DOCUMENT EXTRACT

○ ○ ○ ○ ○

This is what it should look like:

>>    | 1 | 2 | 3 |
>> ----------------
>>  1 | 0 | A | B |
>> ----------------
>>  2 | A | 0 | C |
>> ----------------
>>  3 | B | C | 0 |
>> ----------------
> 
> Perhaps I'm misapprehending the issue, but why isn't the following
> sufficient:
> 
> (defn transpose [matrix]
>  (vec (apply map vector m)))
> 
> (transpose
>  [[1 2]
>   [3 4]])
> 
> [[1 3]
> [2 4]]

So transposing it is not enough. I need the part above the main diagonal to be 
'transposed' and put underneath the main diagonal. Maybe I wasn't as clear as I 
hoped. Let me restate the issue.

○ ○ ○ ○ ○

SOURCE MATERIAL
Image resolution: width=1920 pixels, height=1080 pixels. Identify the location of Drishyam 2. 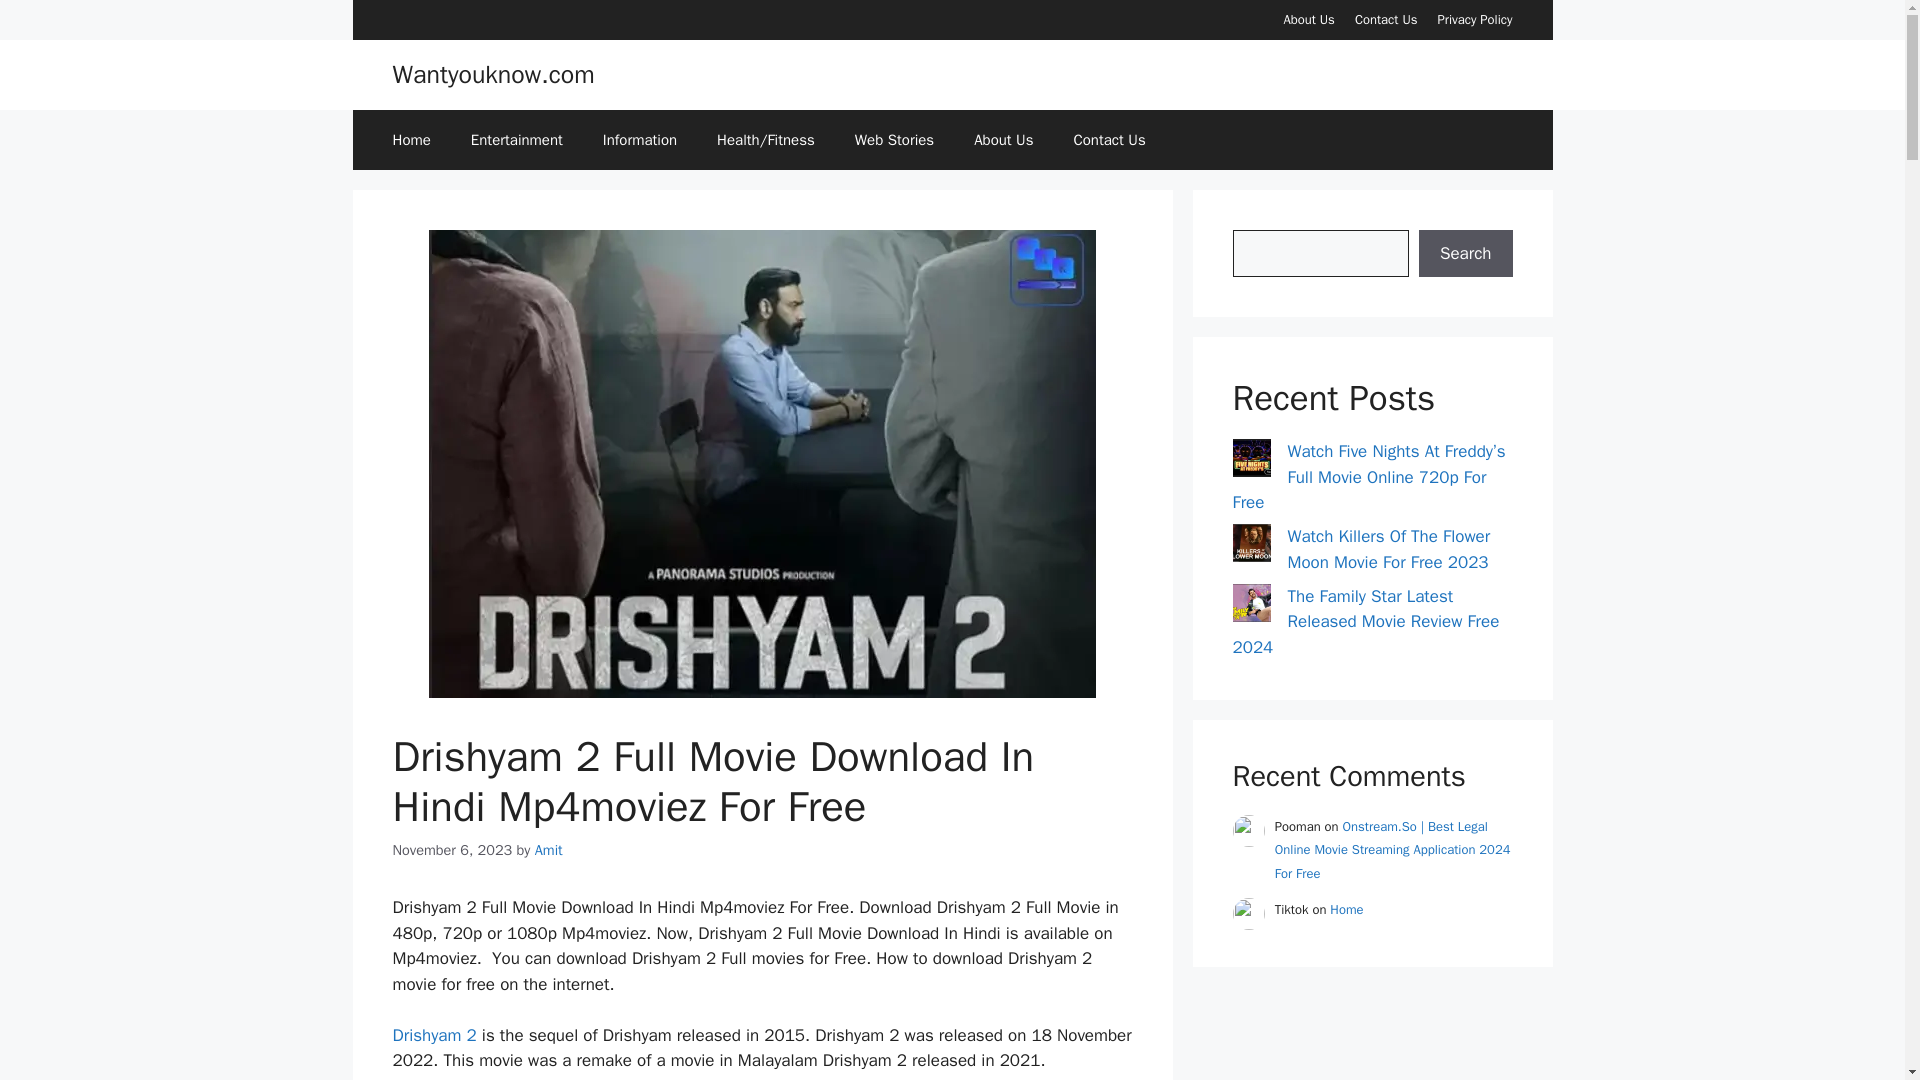
(434, 1035). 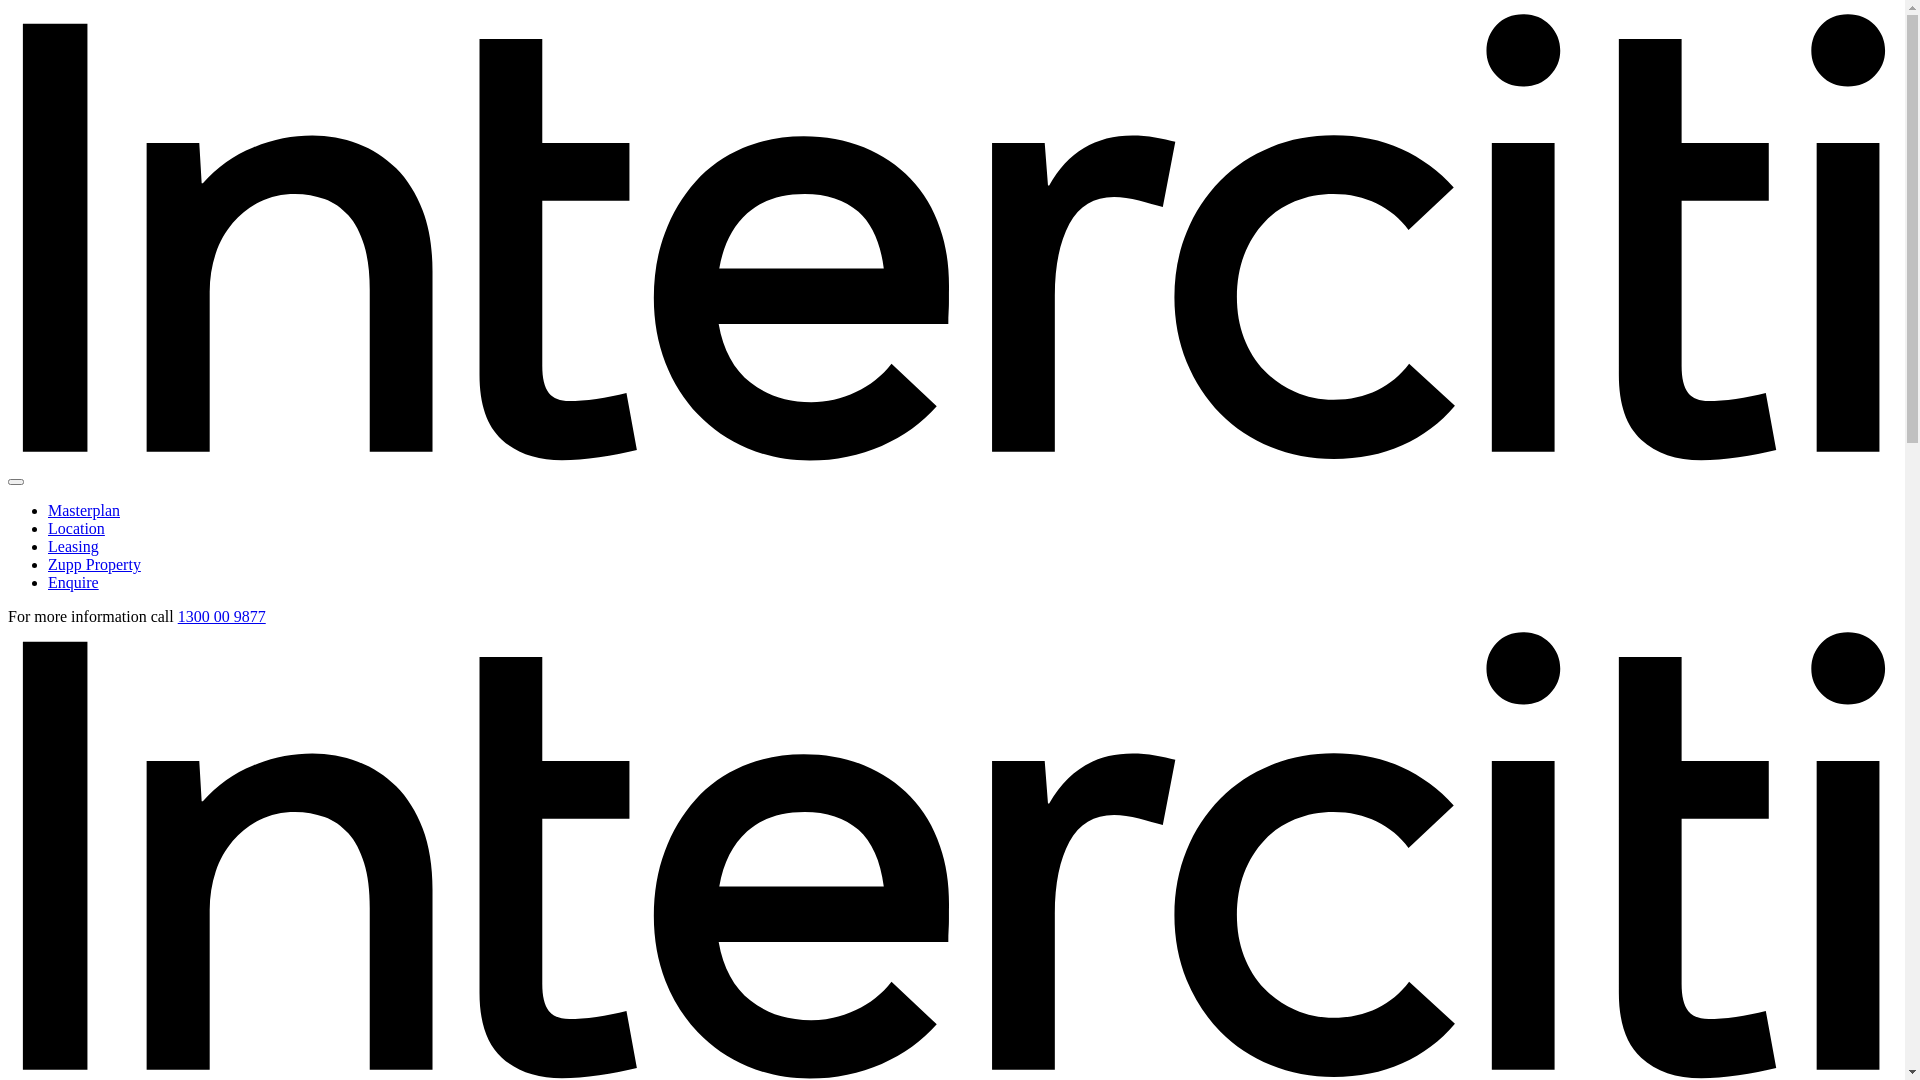 What do you see at coordinates (222, 616) in the screenshot?
I see `1300 00 9877` at bounding box center [222, 616].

○ ○ ○ ○ ○

PROBLEM TO WORK ON
In the matrix discussion, what does the writer say must be done with the part above the main diagonal? Please answer in one sentence. The data has no connection to the matrix discussion.

CORRECT RESULT
That part needs to be "transposed" and put underneath the main diagonal.